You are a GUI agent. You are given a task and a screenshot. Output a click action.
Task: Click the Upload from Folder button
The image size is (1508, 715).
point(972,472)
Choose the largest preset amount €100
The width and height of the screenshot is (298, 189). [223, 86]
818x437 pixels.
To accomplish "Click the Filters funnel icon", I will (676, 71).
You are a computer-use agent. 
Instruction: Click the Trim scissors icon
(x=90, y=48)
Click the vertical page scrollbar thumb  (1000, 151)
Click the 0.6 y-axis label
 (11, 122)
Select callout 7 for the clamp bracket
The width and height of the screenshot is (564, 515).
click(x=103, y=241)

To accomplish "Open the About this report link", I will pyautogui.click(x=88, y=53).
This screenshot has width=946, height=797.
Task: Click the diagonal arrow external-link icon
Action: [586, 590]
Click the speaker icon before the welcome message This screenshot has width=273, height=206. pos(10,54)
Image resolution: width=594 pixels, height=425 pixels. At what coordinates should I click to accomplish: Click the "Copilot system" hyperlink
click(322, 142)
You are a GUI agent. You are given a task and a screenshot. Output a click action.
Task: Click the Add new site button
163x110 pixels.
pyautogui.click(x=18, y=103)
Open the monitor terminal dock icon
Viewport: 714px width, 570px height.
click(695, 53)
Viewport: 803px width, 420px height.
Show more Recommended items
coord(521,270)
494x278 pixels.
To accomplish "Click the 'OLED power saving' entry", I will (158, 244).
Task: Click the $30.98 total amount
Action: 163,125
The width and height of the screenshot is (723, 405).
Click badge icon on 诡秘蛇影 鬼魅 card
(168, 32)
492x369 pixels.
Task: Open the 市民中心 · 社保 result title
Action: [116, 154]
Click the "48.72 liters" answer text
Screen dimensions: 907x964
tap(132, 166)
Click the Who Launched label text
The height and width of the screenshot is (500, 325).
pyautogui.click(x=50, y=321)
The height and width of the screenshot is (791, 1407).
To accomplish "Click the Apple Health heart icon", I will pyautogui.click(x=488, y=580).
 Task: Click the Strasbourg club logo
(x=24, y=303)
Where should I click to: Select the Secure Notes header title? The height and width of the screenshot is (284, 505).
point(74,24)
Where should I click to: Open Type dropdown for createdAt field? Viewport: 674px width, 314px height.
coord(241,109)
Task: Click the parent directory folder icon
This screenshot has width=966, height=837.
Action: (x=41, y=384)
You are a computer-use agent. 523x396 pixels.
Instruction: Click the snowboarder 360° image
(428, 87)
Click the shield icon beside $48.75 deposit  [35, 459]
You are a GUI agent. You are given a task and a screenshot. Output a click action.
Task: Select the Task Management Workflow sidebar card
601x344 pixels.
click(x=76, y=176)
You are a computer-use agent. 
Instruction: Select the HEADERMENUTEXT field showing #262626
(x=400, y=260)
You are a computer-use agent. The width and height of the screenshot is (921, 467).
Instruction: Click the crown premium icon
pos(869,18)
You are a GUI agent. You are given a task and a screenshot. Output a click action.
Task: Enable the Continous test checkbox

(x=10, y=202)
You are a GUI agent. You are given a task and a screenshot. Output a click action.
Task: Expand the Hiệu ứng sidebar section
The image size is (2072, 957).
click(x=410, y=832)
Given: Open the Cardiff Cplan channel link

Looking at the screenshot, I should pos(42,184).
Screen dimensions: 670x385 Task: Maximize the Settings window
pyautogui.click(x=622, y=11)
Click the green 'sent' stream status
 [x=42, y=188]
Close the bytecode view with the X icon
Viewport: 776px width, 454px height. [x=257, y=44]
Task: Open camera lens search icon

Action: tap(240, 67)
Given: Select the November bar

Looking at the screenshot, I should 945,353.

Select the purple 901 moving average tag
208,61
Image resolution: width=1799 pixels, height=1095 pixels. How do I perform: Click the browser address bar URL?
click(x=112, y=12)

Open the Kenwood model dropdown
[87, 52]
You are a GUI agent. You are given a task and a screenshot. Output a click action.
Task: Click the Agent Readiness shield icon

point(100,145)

Problem description :: Repeat the data above, word for word.

Task result ::
You are a GUI agent. You are given a task and a screenshot. Output a click action.
Task: Click the Upload from Folder button
The image size is (1508, 715).
point(972,472)
Choose the largest preset amount €100
The width and height of the screenshot is (298, 189). [223, 86]
818x437 pixels.
To accomplish "Click the Filters funnel icon", I will (676, 71).
You are a computer-use agent. 
Instruction: Click the Trim scissors icon
(x=90, y=48)
Click the vertical page scrollbar thumb  (1000, 151)
Click the 0.6 y-axis label
 (11, 122)
Select callout 7 for the clamp bracket
The width and height of the screenshot is (564, 515).
click(x=103, y=241)

To accomplish "Open the About this report link", I will pyautogui.click(x=88, y=53).
This screenshot has width=946, height=797.
Task: Click the diagonal arrow external-link icon
Action: [586, 590]
Click the speaker icon before the welcome message This screenshot has width=273, height=206. pos(10,54)
Image resolution: width=594 pixels, height=425 pixels. At what coordinates should I click to accomplish: Click the "Copilot system" hyperlink
click(322, 142)
You are a GUI agent. You are given a task and a screenshot. Output a click action.
Task: Click the Add new site button
163x110 pixels.
pyautogui.click(x=18, y=103)
Open the monitor terminal dock icon
Viewport: 714px width, 570px height.
click(695, 53)
Viewport: 803px width, 420px height.
Show more Recommended items
coord(521,270)
494x278 pixels.
To accomplish "Click the 'OLED power saving' entry", I will (158, 244).
Task: Click the $30.98 total amount
Action: 163,125
The width and height of the screenshot is (723, 405).
Click badge icon on 诡秘蛇影 鬼魅 card
(168, 32)
492x369 pixels.
Task: Open the 市民中心 · 社保 result title
Action: [116, 154]
Click the "48.72 liters" answer text
Screen dimensions: 907x964
tap(132, 166)
Click the Who Launched label text
The height and width of the screenshot is (500, 325).
pyautogui.click(x=50, y=321)
The height and width of the screenshot is (791, 1407).
To accomplish "Click the Apple Health heart icon", I will pyautogui.click(x=488, y=580).
 Task: Click the Strasbourg club logo
(x=24, y=303)
Where should I click to: Select the Secure Notes header title? The height and width of the screenshot is (284, 505).
point(74,24)
Where should I click to: Open Type dropdown for createdAt field? Viewport: 674px width, 314px height.
coord(241,109)
Task: Click the parent directory folder icon
This screenshot has width=966, height=837.
Action: (x=41, y=384)
You are a computer-use agent. 523x396 pixels.
Instruction: Click the snowboarder 360° image
(428, 87)
Click the shield icon beside $48.75 deposit  [35, 459]
You are a GUI agent. You are given a task and a screenshot. Output a click action.
Task: Select the Task Management Workflow sidebar card
601x344 pixels.
click(x=76, y=176)
You are a computer-use agent. 
Instruction: Select the HEADERMENUTEXT field showing #262626
(x=400, y=260)
You are a computer-use agent. The width and height of the screenshot is (921, 467).
Instruction: Click the crown premium icon
pos(869,18)
You are a GUI agent. You are given a task and a screenshot. Output a click action.
Task: Enable the Continous test checkbox

(x=10, y=202)
You are a GUI agent. You are given a task and a screenshot. Output a click action.
Task: Expand the Hiệu ứng sidebar section
The image size is (2072, 957).
click(x=410, y=832)
Given: Open the Cardiff Cplan channel link

Looking at the screenshot, I should pos(42,184).
Screen dimensions: 670x385 Task: Maximize the Settings window
pyautogui.click(x=622, y=11)
Click the green 'sent' stream status
 [x=42, y=188]
Close the bytecode view with the X icon
Viewport: 776px width, 454px height. [x=257, y=44]
Task: Open camera lens search icon

Action: tap(240, 67)
Given: Select the November bar

Looking at the screenshot, I should 945,353.

Select the purple 901 moving average tag
208,61
Image resolution: width=1799 pixels, height=1095 pixels. How do I perform: Click the browser address bar URL?
click(x=112, y=12)

Open the Kenwood model dropdown
[87, 52]
You are a GUI agent. You are given a task and a screenshot. Output a click action.
Task: Click the Agent Readiness shield icon

point(100,145)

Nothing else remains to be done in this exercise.